____ PAGE EXTRACT

Zombie Skin: Let’s Bite ’em Back!


Zombie apocalypse got you down? Hordes of the greenie-gutses trying to storm your compound and eat your tasty, tasty brains? Well I did some experimenting and I’ve found a way for you to bite those undead back with Zombie Skin Cake!

After accidentally discovering how to make something akin to flesh using a basic gummy recipe a couple of weeks ago, I immediately wanted to do something gross for Halloween. I took that gummy hand to my demonstration at the Houston Day of Sharing and it was a huge hit so I told several people I was going to do a zombie thing that week.

I had a cunning plan that couldn’t possibly fail: last year when I was looking for green licorice laces (as opposed to twists) so I could use them as light strings along with candy-coated sunflower seeds on the Biscuit Brothers holiday cake, I was only able to find red and black laces in several stores all over town. So this year I decided I’d go back to one of those same stores and get the black laces, make some easy chunks of gummy zombie skin, and lace it all together.

________
____ DATASET SECTION

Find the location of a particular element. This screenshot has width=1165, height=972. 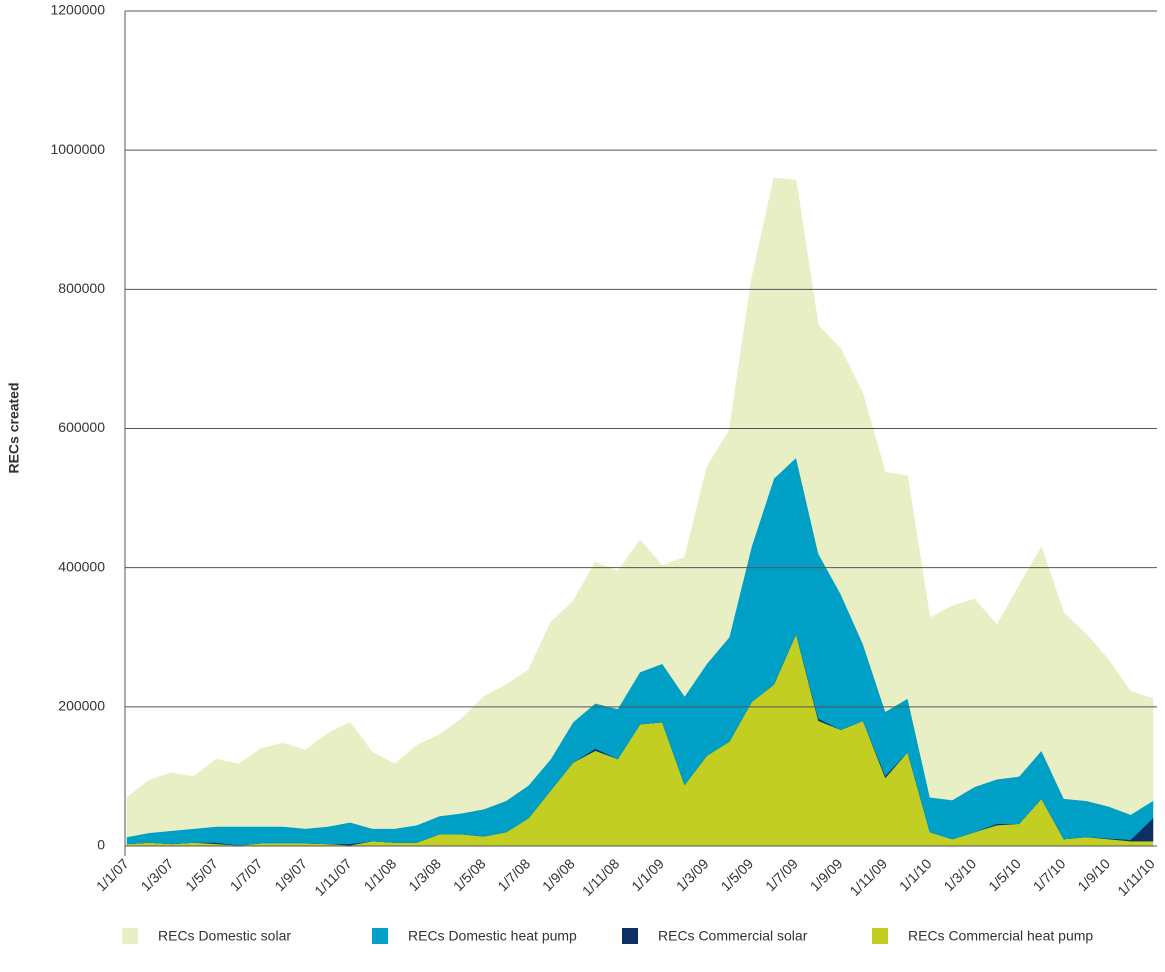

________

- TASK INSTRUCTIONS
a. In the zombie skin post, which colors of licorice laces was the writer able to find in stores last year?
b. Transcribe the zombie skin post, beginning at the words "Zombie Skin: Let’s" and stopping after "thing that week.".
Answer from the zombie skin post alone, not the listing.

- YOUR WRITTEN ANSWERS
a. Only red and black laces.

b.
Zombie Skin: Let’s Bite ’em Back!


Zombie apocalypse got you down? Hordes of the greenie-gutses trying to storm your compound and eat your tasty, tasty brains? Well I did some experimenting and I’ve found a way for you to bite those undead back with Zombie Skin Cake!

After accidentally discovering how to make something akin to flesh using a basic gummy recipe a couple of weeks ago, I immediately wanted to do something gross for Halloween. I took that gummy hand to my demonstration at the Houston Day of Sharing and it was a huge hit so I told several people I was going to do a zombie thing that week.